Yes, lots of it. For example, recent research says that students learn better from books that have "pedagogical agents." Think of them as characters, that speak to readers in a conversational tone.

 Hmm, could be a good... Wait, what? I'm feeling kind of used.

Sorry about that. But there's someone reading this right now, who's made it this far down in what's turned out to be a l-o-n-g home page.

 Ha! You're a tricky one. Care to tie this all together?

OK. Skills are hard to learn. Skill courses are hard to teach. But learning science shows us how to make skill learning effective and efficient. Frequent formative feedback, pedagogical agents, other things.  

A textbook for a skills course could use those practices. It would make high-quality flipped courses easier for students and instructors.

FlippedTextbook - this site - helps authors write these kinds of textbooks. It has tools for writing exercises, embedding them in textbook pages, letting students enter solutions, and helping instructors (or others) give fast formative feedback. There are tools that help format conversations between characters, who recur throughout a book.

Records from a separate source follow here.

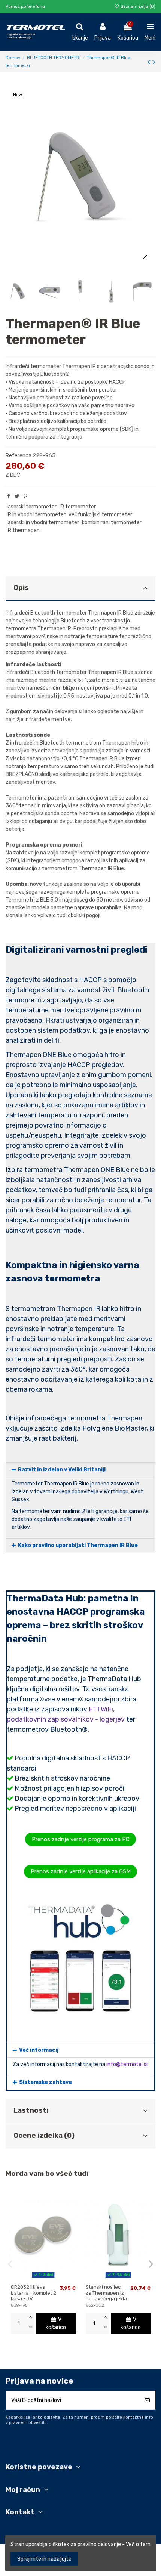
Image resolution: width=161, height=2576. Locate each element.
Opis (21, 588)
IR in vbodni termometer (36, 514)
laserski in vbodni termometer (43, 522)
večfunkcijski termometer (100, 514)
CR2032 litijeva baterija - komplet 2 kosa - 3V (33, 2292)
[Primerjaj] (43, 2278)
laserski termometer (32, 507)
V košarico (56, 2323)
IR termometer (78, 507)
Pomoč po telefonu (25, 6)
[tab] (80, 588)
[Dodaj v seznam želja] (32, 2278)
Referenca (18, 455)
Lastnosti (30, 2110)
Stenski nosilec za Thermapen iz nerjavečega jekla (106, 2292)
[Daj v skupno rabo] (8, 496)
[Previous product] (150, 62)
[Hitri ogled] (53, 2278)
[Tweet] (17, 496)
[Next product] (153, 62)
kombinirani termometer (112, 522)
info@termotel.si (127, 2064)
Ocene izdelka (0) (44, 2135)
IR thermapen (23, 530)
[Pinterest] (25, 496)
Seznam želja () (137, 6)
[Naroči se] (147, 2400)
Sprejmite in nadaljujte (44, 2559)
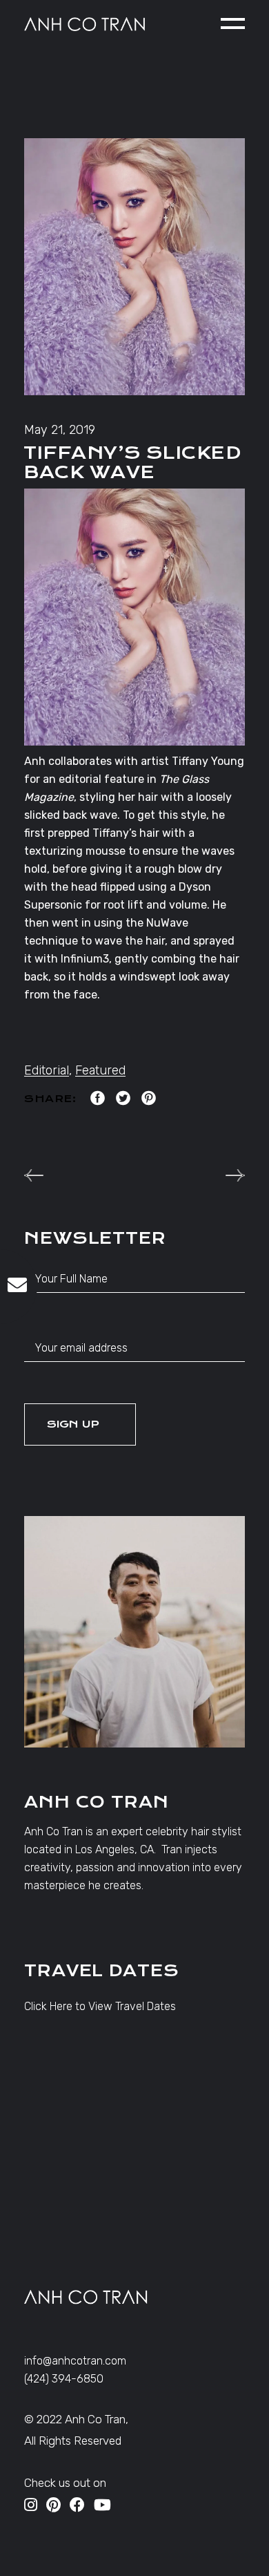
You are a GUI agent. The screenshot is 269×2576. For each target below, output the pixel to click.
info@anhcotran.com (75, 2360)
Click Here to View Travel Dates (100, 2006)
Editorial (46, 1070)
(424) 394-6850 (63, 2378)
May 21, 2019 (59, 429)
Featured (100, 1070)
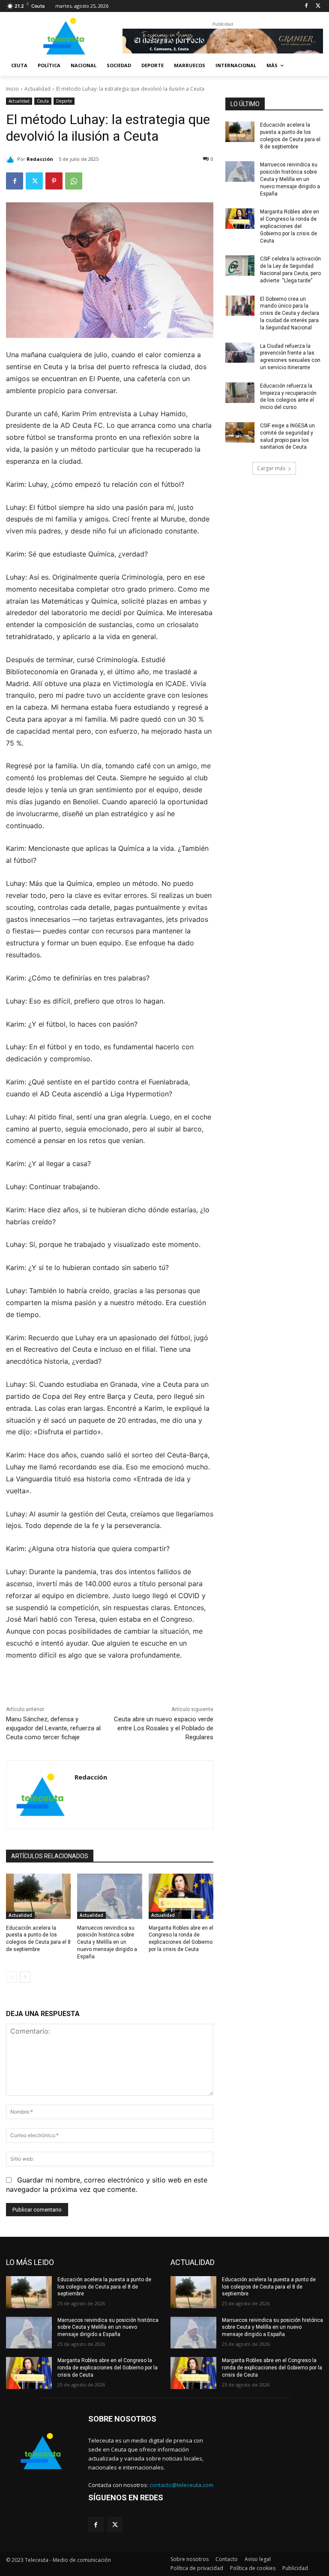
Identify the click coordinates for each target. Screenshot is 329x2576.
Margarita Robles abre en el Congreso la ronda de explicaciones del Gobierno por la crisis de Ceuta (289, 226)
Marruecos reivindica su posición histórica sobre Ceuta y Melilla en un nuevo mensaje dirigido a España (107, 1942)
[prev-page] (11, 1977)
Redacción (40, 159)
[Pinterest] (54, 180)
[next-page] (25, 1977)
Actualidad (37, 88)
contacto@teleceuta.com (181, 2485)
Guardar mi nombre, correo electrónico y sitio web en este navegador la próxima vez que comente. (106, 2185)
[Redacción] (11, 159)
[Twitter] (318, 6)
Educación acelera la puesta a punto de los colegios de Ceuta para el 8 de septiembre (104, 2287)
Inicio (12, 88)
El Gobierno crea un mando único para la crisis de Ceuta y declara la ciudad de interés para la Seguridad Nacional (289, 313)
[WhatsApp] (73, 180)
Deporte (64, 101)
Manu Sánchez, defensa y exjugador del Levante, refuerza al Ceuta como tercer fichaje (53, 1728)
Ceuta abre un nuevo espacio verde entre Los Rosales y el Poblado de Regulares (163, 1728)
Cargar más (271, 468)
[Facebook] (306, 6)
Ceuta (43, 101)
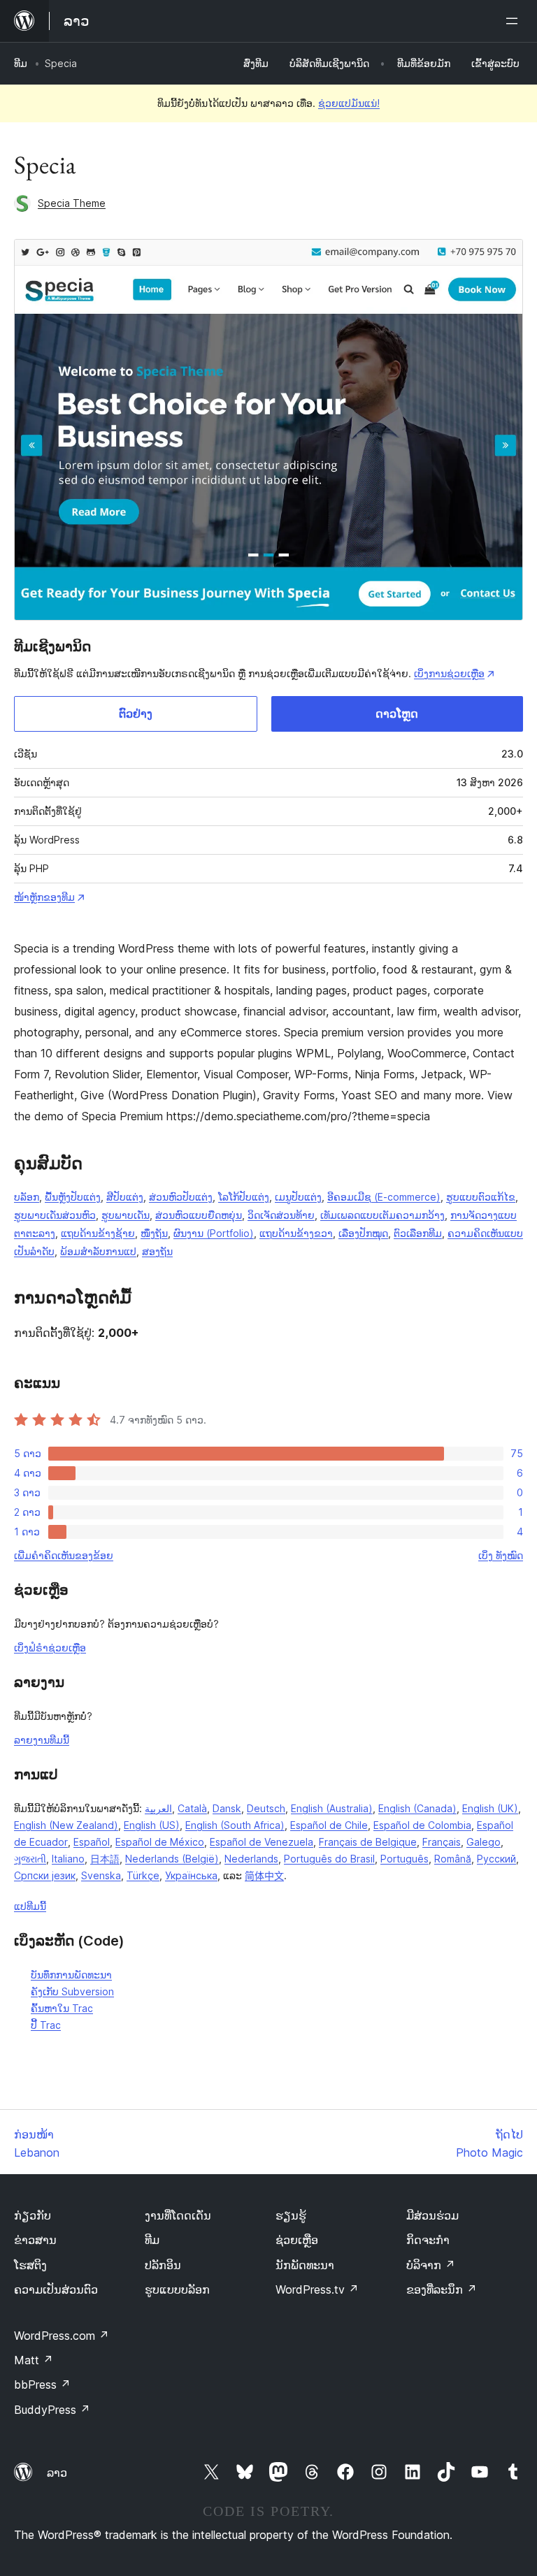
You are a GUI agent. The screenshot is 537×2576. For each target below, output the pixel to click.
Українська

There are tools for design patterns, resource lists, cooperative authoring, learner group management... Plus reporting tools that give fine-grained data on student performance.

​At least, those tools will exist at some point. There's still much work to be done.

The intent is to help anyone create their own textbooks, on their own topics, for their own audience. Want to write a flipped math book for a single school district? Do it here. Or maybe just a chapter or two, to get your feet wet.